Web Scraping in Python: Beautiful Soup, Selenium, or Scrapy?
Find the best web scraping tool for your project.
Hi!
In the previous post we’ve seen the easiest way to web scrape with Python and now it’s time to see traditional and more robust tools. There are different tools and, in this article, we’ll see what’s the most convenient for your project.
I’m preparing some tutorials with these web scraping libraries. These tutorials aren’t included in my course, so stay tuned!
The internet is full of data available for you to start a project. Obtaining that data could be as simple as copying and pasting it, but when it comes to large data, web scraping is the best solution.
If you google “how to web scrape with Python,” you’ll get many tutorials using different Python libraries and frameworks. In this guide, we’ll analyze the 3 most popular web scraping tools in Python, so you can choose the one that suits best your project.
Beautiful Soup
Beautiful Soup can pull data out of HTML and XML files. On top of that, it’s the easiest to learn among the 3 options.

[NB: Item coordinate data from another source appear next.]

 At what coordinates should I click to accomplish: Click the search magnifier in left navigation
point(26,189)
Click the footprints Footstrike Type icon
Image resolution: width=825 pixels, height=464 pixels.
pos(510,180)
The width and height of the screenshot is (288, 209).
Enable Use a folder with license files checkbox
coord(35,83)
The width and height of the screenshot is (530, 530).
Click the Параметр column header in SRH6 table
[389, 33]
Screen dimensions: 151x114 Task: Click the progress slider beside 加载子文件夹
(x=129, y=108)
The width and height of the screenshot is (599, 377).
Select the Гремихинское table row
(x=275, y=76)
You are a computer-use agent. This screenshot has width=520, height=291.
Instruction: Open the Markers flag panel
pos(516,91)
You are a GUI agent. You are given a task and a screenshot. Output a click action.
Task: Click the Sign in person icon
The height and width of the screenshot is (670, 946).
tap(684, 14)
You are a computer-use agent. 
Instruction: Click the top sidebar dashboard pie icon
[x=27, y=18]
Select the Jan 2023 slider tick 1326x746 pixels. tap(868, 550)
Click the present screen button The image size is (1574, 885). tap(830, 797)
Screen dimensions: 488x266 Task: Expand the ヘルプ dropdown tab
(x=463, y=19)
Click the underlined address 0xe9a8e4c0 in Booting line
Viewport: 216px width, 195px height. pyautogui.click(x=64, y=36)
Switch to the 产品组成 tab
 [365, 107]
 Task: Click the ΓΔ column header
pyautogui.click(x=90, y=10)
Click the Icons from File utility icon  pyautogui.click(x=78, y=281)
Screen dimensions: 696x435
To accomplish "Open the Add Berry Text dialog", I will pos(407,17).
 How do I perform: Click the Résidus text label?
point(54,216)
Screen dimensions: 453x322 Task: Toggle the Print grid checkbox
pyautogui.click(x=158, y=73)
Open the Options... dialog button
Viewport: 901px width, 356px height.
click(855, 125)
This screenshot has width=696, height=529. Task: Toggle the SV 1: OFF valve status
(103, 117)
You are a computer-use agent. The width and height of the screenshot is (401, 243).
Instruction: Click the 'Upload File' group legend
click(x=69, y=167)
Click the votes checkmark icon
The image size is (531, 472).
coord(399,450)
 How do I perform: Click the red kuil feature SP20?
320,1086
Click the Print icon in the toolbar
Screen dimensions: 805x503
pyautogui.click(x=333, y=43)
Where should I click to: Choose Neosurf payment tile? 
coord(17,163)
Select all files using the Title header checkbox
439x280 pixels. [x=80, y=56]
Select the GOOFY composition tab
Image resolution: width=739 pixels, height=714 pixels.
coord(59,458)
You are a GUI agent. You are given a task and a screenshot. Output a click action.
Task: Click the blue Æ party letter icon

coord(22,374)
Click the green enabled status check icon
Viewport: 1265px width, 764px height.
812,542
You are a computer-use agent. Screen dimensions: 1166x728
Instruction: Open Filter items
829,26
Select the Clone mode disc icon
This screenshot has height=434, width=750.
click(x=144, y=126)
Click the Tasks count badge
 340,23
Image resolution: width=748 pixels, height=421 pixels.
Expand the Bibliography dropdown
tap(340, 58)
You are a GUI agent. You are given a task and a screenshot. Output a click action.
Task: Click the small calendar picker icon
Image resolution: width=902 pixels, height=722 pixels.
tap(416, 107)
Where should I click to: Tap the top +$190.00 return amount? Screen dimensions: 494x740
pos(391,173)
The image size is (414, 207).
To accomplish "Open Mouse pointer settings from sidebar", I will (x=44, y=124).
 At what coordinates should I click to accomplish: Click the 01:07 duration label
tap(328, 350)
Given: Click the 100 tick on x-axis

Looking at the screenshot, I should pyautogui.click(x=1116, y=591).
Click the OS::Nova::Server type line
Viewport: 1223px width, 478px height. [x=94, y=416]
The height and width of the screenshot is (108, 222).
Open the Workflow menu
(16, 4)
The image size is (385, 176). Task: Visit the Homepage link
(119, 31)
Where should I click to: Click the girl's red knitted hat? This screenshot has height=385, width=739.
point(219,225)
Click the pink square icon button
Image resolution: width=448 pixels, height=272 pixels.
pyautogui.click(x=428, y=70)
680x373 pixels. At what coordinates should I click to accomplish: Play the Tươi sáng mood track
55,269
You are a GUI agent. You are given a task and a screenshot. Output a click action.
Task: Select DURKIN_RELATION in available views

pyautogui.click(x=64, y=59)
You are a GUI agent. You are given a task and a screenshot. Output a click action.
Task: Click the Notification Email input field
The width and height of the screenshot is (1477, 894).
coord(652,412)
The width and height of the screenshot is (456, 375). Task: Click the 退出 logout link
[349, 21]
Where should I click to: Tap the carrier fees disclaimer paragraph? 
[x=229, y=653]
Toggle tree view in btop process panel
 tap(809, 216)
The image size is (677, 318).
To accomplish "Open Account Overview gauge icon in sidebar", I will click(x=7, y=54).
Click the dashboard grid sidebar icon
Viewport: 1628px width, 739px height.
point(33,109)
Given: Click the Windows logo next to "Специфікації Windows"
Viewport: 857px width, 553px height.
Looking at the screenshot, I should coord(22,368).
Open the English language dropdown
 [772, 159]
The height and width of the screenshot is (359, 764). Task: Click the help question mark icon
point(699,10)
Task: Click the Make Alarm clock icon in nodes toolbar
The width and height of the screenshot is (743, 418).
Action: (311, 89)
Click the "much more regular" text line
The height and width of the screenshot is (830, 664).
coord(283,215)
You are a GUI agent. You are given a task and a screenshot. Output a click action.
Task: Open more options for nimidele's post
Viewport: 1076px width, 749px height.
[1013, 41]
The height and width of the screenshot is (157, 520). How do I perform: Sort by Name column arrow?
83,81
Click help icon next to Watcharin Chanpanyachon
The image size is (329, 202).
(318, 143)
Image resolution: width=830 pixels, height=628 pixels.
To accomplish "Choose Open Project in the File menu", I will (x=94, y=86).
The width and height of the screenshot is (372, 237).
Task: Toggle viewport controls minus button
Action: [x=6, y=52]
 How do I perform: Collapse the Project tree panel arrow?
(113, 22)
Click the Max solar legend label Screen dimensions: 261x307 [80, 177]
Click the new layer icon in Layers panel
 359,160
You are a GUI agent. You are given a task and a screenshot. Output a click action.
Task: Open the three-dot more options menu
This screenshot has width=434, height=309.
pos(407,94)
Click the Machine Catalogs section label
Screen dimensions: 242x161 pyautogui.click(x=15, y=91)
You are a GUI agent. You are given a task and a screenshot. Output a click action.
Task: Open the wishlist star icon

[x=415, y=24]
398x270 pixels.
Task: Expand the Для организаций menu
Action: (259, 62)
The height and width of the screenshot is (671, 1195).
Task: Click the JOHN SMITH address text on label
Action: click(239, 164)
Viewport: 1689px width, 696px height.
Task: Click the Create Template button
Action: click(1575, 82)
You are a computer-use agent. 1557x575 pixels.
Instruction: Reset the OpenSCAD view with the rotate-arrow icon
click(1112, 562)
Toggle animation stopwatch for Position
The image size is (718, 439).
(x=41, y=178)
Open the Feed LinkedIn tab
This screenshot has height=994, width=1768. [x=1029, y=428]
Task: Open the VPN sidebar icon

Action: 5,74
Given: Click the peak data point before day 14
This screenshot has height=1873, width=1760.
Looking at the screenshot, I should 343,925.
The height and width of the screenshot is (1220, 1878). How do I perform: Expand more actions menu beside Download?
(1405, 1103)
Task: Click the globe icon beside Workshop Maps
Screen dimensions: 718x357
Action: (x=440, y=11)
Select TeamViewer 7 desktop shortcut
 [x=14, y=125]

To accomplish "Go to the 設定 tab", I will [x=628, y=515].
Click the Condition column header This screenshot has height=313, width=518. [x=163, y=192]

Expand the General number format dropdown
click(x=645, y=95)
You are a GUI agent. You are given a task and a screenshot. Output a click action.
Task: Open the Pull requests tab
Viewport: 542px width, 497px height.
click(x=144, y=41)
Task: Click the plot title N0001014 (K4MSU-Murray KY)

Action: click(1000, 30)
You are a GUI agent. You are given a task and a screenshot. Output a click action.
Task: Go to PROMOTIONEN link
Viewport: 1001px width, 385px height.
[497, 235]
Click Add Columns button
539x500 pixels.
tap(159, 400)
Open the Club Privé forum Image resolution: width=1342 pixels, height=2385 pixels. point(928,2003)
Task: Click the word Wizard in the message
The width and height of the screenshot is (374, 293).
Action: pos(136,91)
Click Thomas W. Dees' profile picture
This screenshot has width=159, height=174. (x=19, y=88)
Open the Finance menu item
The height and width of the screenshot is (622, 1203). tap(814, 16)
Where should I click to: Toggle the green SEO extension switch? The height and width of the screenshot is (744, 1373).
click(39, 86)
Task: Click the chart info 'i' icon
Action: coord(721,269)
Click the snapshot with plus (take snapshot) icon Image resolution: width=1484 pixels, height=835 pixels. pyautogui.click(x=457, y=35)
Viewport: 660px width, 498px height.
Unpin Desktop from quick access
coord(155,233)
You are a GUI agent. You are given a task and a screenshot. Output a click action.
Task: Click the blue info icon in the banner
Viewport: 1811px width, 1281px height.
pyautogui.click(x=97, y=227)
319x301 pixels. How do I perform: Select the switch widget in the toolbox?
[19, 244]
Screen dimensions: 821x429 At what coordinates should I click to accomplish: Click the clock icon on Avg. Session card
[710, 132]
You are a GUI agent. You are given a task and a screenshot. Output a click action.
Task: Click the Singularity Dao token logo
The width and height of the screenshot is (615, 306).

However, Beautiful Soup has some dependencies, such as the need for the request
library to make requests to the website and the use of external parsers to extract data (XML, HTML, etc). These dependencies make it complicated to transfer code between projects.
Let’s see how scraping sites with Beautiful Soup looks.
import requests
from bs4 import BeautifulSoup
# sending request and parsing
website = requests.get('https://example.com').text
soup = BeautifulSoup(website, 'html.parser')
# extracting data
headlines = soup.find_all('span', class_='class-example')
data = [headline.text for headline in headlines]
As we can see, only a few lines of code are needed to extract data with BeautifulSoup, but we need to import requests
to access the website and html.parser
to parse the content.
Selenium
Selenium wasn’t originally designed for web scraping. In fact, Selenium is a web driver designed to render web pages for test automation of web applications.
This makes Selenium good for web scraping because many websites rely on JavaScript to create dynamic content on the page. Other web scraping tools like Beautiful Soup don’t have this functionality, limiting the extraction of data available on most websites.
Selenium is not as easy to learn as Beautiful Soup; however, it’s still a friendly tool since it allows code to mimic human behavior such as clicking on a button, selecting dropdown menus, maximizing windows, etc.
Let’s see an example of web scraping with Selenium.
from selenium import webdriver
path = '/Users/.../chromedriver' #path of your driver file
driver = webdriver.Chrome(path)
driver.get("http://www.example.com")
driver.find_element_by_xpath('//*[@id="accept-button"]').click()
elements = driver.find_elements_by_class_name('class-example')
data = [element.text for element in elements]
driver.quit()
One of the disadvantages of Selenium is speed. Web scraping with Selenium is slower than HTTP requests to the web browser because it executes all scripts present on the web page. However, if speed isn’t a top priority, Selenium is a good option.
Scrapy
Scrapy is a web scraping framework built especially for web scraping and written entirely in Python. It’s built on top of Twisted, an asynchronous network framework, which allows applications to respond to different network connections without using traditional threading models.
One of the biggest advantages of Scrapy is speed. Since it’s asynchronous, Scrapy spiders don’t have to wait to make requests one at a time, but they can make requests in parallel. This increases efficiency, which makes Scrapy memory and CPU efficient compared to the previous web scraping tools analyzed.
One drawback of Scrapy is that it doesn’t handle JavaScript by default, but it relies on Splash to do the job. Also, the learning curve to learn Scrapy is steeper than tools like Beautiful Soup and the installation process and setup can be a bit complicated.
Which is the best web scraping tool?
After analyzing each scraping tool, let’s see which one excels in different scenarios.
Size of your project
When it comes to large-scale projects, Scrapy is the best option because of its architecture and functionalities. It also facilitates project migration, which benefits large projects.
Beautiful Soup would fit better for small and simple projects, while Selenium would be in the middle between these two options since it can extract data from websites that use JavaScript, but the approach it uses for web scraping isn’t efficient.
Performance
Scrapy is the one with the best speed since it’s asynchronous, built especially for web scraping, and written in Python. On the other hand, Beautiful Soup and Selenium are inefficient when scraping large amounts of data.
Ease of use
Beautiful Soup is the easiest option for web scraping. Its simplicity and straightforward approach help beginners learn web scraping fast. Selenium is easy to learn too, while Scrapy tends to be more complex.
Summary
Below you’ll find a table with a summary of each web scraping tool.
In a nutshell, Scrapy is best when dealing with large projects where efficiency and speed are top priorities. Selenium excels in dealing with core JavaScript-based web applications and it’s good for projects where speed isn’t relevant. Finally, Beautiful Soup is better for beginners who want to start simple web scraping projects.
Seleniun learning curve is not that easy, take some time for beginner to learn the API.